Work instruction> When you return the data, keep each character exactly as it appears.
-*-
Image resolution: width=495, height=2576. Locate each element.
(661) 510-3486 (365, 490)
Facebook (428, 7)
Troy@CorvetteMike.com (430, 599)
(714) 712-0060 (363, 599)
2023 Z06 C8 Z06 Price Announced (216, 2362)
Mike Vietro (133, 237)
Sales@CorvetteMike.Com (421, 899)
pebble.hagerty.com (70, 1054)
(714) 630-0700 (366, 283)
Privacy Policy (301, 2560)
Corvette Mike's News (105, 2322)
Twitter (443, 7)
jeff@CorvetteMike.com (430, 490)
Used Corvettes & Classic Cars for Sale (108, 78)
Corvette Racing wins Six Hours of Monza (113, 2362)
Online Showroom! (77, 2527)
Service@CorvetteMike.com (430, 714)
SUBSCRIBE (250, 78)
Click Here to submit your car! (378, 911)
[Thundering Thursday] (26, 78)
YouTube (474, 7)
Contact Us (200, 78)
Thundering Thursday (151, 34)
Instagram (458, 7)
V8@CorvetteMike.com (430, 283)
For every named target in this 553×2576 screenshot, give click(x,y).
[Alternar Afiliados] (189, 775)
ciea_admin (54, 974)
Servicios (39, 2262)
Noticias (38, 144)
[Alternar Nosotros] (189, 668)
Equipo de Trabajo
-*-
Reply to the exercise>
Image resolution: width=495, height=2576. Locate each element.
(661) 510-3486 (365, 490)
Facebook (428, 7)
Troy@CorvetteMike.com (430, 599)
(714) 712-0060 (363, 599)
2023 Z06 C8 Z06 Price Announced (216, 2362)
Mike Vietro (133, 237)
Sales@CorvetteMike.Com (421, 899)
pebble.hagerty.com (70, 1054)
(714) 630-0700 (366, 283)
Privacy Policy (301, 2560)
Corvette Mike's News (105, 2322)
Twitter (443, 7)
jeff@CorvetteMike.com (430, 490)
Used Corvettes & Classic Cars for Sale (108, 78)
Corvette Racing wins Six Hours of Monza (113, 2362)
Online Showroom! (77, 2527)
Service@CorvetteMike.com (430, 714)
SUBSCRIBE (250, 78)
Click Here to submit your car! (378, 911)
[Thundering Thursday] (26, 78)
YouTube (474, 7)
Contact Us (200, 78)
Thundering Thursday (151, 34)
Instagram (458, 7)
V8@CorvetteMike.com (430, 283)
For every named target in this 553×2576 screenshot, give click(x,y).
[Alternar Afiliados] (189, 775)
ciea_admin (54, 974)
Servicios (39, 2262)
Noticias (38, 144)
[Alternar Nosotros] (189, 668)
Equipo de Trabajo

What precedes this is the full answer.